Task:
Please return exactly the lines from the top of the data through the line that contains "Screen dimensions: 284x616", and skip all pictures.
** Opening Extracted entries block **
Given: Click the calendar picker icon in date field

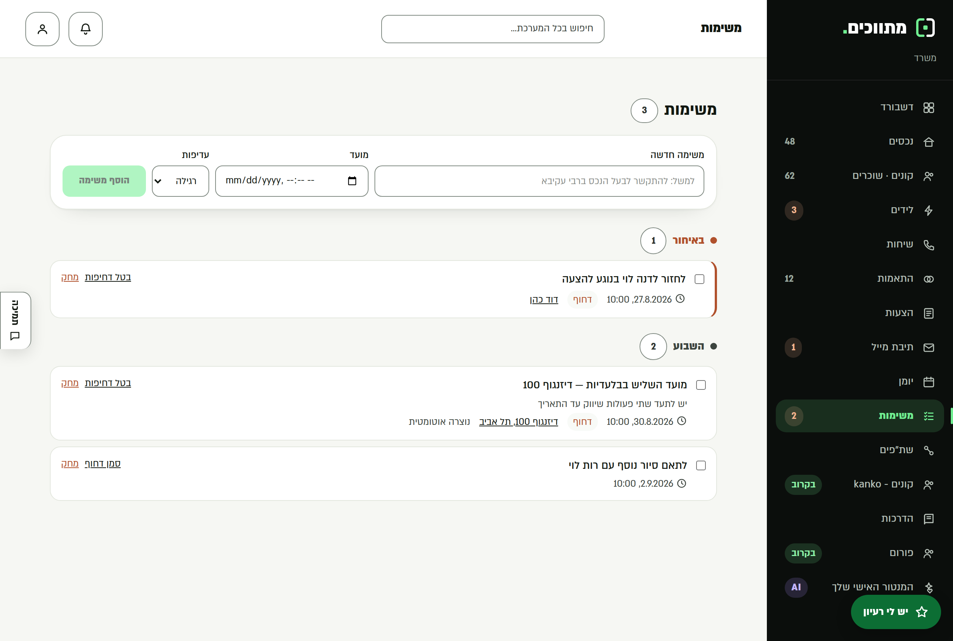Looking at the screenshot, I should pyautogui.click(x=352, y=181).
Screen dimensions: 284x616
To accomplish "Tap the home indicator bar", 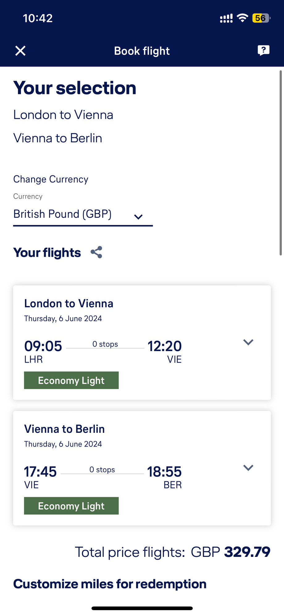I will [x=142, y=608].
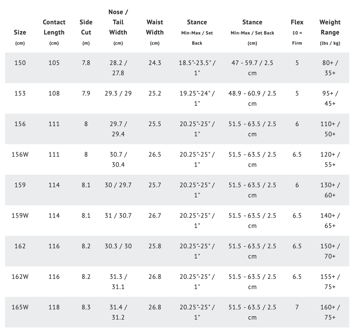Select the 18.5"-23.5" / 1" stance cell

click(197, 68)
** Closing Extracted entries block **
Response box:
Given: Click the calendar picker icon in date field

Looking at the screenshot, I should pyautogui.click(x=352, y=181).
Screen dimensions: 284x616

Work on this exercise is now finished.